B. Medicine Restrictions
Sacks challenges only the facial validity of the restrictions on unlicensed medical donations, and not the application of the licensing regime. Sacks concedes that he did not apply for an OFAC license to donate humanitarian medical supplies to Iraq, as
Sacks cites three reasons why he satisfies the injury-in-fact requirement as to the Medicine Restrictions: (1) he has been actually punished for violating the Medicine Restrictions; (2) he will be called upon to pay the penalties assessed against Voices; and (3) he legitimately fears future prosecution for openly violating the Medicine Restrictions. We find none of these to be persuasive.

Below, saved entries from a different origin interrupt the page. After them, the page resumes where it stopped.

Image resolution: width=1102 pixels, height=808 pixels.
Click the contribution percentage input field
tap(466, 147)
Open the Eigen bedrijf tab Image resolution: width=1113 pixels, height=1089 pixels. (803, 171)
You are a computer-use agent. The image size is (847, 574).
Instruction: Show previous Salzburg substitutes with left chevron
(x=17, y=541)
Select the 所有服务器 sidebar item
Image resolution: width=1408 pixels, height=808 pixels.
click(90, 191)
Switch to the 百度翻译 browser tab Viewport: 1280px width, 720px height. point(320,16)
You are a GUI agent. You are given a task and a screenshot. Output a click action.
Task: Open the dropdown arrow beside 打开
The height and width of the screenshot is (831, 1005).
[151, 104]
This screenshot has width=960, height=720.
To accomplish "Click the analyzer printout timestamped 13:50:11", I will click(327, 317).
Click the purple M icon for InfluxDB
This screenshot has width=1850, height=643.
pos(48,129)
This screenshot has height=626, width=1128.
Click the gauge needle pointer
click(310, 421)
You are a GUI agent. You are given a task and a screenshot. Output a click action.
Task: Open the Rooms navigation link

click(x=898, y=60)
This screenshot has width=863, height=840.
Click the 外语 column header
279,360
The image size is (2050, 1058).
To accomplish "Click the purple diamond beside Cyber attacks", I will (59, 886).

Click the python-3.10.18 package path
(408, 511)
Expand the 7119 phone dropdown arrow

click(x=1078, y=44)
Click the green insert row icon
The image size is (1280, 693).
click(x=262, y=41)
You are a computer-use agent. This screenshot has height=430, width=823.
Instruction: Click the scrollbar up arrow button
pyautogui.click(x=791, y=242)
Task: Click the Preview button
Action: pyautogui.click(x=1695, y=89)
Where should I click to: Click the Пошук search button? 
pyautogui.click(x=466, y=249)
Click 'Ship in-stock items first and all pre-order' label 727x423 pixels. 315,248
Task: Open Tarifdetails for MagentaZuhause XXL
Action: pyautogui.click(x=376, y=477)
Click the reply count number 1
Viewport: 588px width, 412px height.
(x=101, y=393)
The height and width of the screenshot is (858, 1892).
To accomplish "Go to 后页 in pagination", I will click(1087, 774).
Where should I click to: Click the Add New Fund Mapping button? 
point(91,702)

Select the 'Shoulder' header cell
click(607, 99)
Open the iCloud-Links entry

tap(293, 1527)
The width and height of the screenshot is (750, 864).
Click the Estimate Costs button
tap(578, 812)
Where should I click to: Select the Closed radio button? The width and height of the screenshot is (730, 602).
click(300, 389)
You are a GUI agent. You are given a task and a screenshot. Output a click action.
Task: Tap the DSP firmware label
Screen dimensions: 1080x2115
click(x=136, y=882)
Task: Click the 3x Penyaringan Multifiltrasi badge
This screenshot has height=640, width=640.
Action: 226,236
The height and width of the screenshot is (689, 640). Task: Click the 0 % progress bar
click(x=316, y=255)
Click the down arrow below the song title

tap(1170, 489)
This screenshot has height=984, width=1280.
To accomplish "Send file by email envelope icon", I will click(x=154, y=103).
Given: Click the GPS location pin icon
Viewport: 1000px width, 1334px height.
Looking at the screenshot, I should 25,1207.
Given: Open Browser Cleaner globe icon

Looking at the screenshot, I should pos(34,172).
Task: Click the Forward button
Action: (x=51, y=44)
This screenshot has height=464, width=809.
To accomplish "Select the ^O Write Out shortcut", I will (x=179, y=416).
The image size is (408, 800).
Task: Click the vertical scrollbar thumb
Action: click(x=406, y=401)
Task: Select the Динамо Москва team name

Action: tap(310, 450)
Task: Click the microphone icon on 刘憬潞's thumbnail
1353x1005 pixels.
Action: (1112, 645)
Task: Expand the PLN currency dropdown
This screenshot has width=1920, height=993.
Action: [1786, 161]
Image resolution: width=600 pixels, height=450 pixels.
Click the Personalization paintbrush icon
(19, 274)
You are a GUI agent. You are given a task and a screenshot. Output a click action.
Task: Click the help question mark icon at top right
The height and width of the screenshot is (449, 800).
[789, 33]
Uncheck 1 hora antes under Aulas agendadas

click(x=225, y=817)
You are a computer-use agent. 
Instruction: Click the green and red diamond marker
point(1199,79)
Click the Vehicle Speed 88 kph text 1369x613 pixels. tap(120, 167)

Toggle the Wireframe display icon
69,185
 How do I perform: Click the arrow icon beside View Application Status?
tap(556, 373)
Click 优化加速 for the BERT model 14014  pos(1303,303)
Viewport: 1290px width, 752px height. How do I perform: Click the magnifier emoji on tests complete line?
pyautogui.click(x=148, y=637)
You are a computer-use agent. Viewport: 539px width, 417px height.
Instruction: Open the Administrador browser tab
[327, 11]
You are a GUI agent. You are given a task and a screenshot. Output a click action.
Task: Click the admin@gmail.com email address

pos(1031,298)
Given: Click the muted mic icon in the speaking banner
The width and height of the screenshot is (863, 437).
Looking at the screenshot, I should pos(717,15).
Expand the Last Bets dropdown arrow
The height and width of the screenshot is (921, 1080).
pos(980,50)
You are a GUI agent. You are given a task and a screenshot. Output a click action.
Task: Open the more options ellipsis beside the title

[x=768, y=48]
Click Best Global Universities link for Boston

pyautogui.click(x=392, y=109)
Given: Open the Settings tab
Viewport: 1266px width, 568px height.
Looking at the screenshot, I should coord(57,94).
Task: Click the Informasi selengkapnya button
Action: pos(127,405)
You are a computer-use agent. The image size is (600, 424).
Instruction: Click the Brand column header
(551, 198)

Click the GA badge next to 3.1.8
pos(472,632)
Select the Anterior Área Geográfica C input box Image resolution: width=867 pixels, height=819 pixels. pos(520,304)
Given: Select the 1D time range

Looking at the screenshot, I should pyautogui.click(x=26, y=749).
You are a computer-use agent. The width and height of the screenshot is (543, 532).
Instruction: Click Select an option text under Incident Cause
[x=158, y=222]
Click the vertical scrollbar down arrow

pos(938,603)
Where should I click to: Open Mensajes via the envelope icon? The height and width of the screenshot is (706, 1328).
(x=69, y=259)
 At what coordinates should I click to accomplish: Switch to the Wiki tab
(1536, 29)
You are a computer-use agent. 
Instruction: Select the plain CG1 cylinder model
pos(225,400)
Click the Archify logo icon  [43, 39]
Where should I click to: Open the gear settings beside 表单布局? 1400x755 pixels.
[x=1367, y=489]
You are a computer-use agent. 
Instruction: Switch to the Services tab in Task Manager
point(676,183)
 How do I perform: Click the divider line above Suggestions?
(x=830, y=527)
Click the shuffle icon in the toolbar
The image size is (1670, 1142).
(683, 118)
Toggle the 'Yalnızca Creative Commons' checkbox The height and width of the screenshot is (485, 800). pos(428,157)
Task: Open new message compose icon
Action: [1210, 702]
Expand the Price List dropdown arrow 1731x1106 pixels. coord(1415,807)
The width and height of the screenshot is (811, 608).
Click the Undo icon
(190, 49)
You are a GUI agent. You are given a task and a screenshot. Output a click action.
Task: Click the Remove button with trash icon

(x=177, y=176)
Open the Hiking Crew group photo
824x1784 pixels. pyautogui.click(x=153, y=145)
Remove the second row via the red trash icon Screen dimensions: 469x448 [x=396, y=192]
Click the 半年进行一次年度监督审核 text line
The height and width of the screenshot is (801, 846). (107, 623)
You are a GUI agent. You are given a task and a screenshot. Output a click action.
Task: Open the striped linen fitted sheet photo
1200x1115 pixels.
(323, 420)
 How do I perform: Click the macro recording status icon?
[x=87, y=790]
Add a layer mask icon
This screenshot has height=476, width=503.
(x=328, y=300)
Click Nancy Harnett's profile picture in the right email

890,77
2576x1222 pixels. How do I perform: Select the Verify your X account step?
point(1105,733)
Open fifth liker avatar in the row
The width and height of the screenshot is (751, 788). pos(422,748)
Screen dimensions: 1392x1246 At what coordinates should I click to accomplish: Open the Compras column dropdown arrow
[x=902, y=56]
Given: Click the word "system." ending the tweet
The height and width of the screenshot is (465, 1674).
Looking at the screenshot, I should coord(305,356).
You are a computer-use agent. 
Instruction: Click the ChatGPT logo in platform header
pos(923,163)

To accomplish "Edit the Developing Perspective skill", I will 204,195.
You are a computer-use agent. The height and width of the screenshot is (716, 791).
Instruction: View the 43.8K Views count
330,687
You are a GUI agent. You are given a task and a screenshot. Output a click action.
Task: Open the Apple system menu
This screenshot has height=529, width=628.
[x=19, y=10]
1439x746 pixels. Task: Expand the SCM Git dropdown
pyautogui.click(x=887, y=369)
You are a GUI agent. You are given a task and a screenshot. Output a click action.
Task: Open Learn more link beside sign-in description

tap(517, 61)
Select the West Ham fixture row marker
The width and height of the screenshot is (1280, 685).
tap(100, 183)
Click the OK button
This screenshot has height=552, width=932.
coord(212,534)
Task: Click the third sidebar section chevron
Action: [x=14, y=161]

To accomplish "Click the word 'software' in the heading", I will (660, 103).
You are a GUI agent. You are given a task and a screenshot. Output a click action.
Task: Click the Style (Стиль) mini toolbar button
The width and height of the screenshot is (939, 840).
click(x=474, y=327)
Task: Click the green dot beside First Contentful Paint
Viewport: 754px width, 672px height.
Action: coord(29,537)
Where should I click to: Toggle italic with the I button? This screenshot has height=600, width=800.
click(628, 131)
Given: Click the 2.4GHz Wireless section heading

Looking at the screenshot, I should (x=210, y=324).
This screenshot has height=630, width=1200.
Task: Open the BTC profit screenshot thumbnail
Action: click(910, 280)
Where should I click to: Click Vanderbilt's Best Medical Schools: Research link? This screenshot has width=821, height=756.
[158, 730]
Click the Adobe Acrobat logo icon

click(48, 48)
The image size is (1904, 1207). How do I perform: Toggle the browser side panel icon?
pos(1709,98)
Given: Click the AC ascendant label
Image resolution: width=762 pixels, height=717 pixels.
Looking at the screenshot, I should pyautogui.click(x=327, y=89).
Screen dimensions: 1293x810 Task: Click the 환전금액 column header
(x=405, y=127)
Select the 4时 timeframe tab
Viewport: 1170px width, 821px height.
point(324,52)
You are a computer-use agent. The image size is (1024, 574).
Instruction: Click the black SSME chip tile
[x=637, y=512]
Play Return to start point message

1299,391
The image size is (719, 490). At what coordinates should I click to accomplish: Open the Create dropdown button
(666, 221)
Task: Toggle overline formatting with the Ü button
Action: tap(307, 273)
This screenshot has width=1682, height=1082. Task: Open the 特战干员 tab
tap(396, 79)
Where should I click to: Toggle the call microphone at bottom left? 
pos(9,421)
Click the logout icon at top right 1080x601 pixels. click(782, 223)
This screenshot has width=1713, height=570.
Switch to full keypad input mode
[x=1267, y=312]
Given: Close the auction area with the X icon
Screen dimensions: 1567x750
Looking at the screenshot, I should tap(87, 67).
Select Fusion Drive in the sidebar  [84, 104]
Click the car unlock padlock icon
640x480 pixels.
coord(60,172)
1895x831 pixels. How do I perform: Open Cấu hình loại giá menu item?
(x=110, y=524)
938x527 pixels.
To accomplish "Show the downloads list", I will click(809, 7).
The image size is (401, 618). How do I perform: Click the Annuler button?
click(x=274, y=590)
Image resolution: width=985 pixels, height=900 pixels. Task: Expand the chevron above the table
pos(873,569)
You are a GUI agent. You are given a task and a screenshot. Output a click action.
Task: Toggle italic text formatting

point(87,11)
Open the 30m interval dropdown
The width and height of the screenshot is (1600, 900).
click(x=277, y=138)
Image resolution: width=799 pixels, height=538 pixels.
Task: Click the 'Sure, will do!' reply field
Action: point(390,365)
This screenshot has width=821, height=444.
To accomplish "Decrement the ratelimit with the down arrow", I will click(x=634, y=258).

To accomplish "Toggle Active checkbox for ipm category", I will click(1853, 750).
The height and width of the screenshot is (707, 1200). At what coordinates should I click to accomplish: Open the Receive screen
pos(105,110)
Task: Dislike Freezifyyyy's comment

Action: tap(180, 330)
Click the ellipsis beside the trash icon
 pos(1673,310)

Sacks contends that his 2003 penalty was assessed for violation of the Medicine Restrictions. We disagree. OFAC‘s treatment of Sacks indicates its belief that penalties were assessed only for the Travel Ban violation. The Penalty Notice, while confusing, expressly references “Count 6” of the earlier Notice, which referred only to the Travel Ban. Moreover, it was reasonable for OFAC to treat Sacks‘s admission that he “brought” medical supplies to Iraq as an admission that he traveled to Iraq. As Sacks concedes, bringing medical supplies to Iraq can be accomplished only by traveling to that country to deliver them. Finally, the $10,000 penalty ultimately levied against Sacks was consistent with those proposed in the Prepenalty Notice for violating the Travel Ban; in contrast, the proposed penalties for violating the Medicine Restrictions were $20,000 per violation. Therefore, we conclude that Sacks was not penalized for violating the Medicine Restrictions.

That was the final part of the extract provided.